4. What are you working on now?

“My current project is titled, Fifth and Hope. It is a story about a highly successful business man that learned from his mother he was a mistake, but after her death he discovered his grandfather’s diaries which headed him on a life journey to truly understand his grandfather and himself. “

“The book title comes from the fact my maternal grandparents really did meet each other for the first time at the intersection of 5th Street and Hope Street near downtown Los Angeles, California in 1926. The spot is directly behind the side entrance to the LA County Library. And I really have my grandfather’s diary, but the story is fiction. “

5. I love that you wear a bowtie.
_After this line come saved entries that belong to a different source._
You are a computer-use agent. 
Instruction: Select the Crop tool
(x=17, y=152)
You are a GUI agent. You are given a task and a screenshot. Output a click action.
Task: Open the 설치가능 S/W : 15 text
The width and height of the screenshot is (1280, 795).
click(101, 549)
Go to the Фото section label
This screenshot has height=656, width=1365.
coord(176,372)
Bowties are cool. That's not really a question, but it needs to be said. Is there anything else you'd like our readers to know about you?

“I really do love to wear bowties. And I do wear colorful woven socks because they are comfortable, and they are hidden unless I cross my legs. I think the combination stirs people to smile, to laugh which is what I prefer to do and cause. And I write poetry, I share them occasionally on my websites blog. My poems are written to tell a story, and I don’t write anything overly esoteric. My favorite book is ‘The Giving Tree’ by Shel Silverstein. “

“I grew up in Lexington, Kentucky but most of my adult life I lived in Florida. And my professional career has been in the medical malpractice insurance business. Growing up in Kentucky, I’ve been in parts of Eastern Kentucky, thanks to my missionary grandparents that if you shut your eyes, we stopped the car and got out and you opened your eyes you would swear we were located in a third world country. I don’t like any politicians. I do believe in God. And I use a pen name because I did not want my nephews and nieces to be aware I wrote Bobby’s Socks. I was not channeling my inner Mark Twain. And I can do impressions, and tell a good joke if encouraged by an adult beverage.”